Through the second half of the twentieth century, Studs Terkel hosted the legendary radio show “The Wax Museum,” presenting Chicago’s music fans with his inimitable take on music of all kinds, from classical, opera, and jazz to gospel, blues, folk, and rock. Featuring more than forty of Terkel’s conversations with some of the greatest musicians of the past century, And They All Sang is “a tribute to music’s universality and power” (Philadelphia Inquirer).
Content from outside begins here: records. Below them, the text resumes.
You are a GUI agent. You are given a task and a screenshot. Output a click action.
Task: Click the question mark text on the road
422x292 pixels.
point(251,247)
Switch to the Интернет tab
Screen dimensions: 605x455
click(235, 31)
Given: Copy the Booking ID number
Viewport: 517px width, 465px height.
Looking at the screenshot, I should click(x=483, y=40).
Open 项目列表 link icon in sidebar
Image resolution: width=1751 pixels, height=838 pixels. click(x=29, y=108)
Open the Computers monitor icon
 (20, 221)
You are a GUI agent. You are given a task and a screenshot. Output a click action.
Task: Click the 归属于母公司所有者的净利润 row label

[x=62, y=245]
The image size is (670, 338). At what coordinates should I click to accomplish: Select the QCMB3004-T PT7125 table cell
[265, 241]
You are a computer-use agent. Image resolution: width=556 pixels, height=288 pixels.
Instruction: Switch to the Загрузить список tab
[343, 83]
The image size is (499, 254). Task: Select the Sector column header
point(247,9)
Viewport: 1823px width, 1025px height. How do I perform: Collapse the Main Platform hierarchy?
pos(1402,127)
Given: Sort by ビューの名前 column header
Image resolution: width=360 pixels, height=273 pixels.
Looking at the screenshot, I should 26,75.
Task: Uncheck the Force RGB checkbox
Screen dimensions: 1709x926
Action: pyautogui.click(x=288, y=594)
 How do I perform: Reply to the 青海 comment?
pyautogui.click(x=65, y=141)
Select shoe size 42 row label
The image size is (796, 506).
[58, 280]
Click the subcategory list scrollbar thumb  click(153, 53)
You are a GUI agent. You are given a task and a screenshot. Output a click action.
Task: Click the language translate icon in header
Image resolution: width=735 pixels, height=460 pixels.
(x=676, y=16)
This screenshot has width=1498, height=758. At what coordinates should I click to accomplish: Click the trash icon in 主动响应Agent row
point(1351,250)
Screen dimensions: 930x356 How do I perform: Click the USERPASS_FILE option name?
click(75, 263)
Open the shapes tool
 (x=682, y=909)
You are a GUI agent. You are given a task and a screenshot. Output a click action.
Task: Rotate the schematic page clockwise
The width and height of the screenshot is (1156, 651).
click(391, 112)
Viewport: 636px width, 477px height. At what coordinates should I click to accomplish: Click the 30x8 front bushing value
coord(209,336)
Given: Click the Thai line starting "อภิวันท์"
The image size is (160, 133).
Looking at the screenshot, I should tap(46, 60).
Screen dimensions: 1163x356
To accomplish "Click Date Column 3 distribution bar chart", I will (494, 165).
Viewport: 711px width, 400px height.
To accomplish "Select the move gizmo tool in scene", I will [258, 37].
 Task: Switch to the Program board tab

Included here are fascinating conversations with Louis Armstrong, Leonard Bernstein, Big Bill Broonzy, Bob Dylan, Dizzy Gillespie, Mahalia Jackson, Janis Joplin, Rosa Raisa, Pete Seeger, and many others.
As the esteemed music critic Anthony DeCurtis wrote in the Chicago Tribune, “the terms ‘interview’ or ‘oral history’ don’t begin to do justice to what Terkel achieves in these conversations, which are at once wildly ambitious and as casual as can be.” Whether discussing Enrico Caruso’s nervousness on stage with opera diva Edith Mason or the Beatles’ 1966 encounter in London with revered Indian sitar player Ravi Shankar, “Terkel’s singular gift for bringing his subjects to life in their own words should strike a chord with any music fan old enough to have replaced a worn-out record needle” (The New York Times).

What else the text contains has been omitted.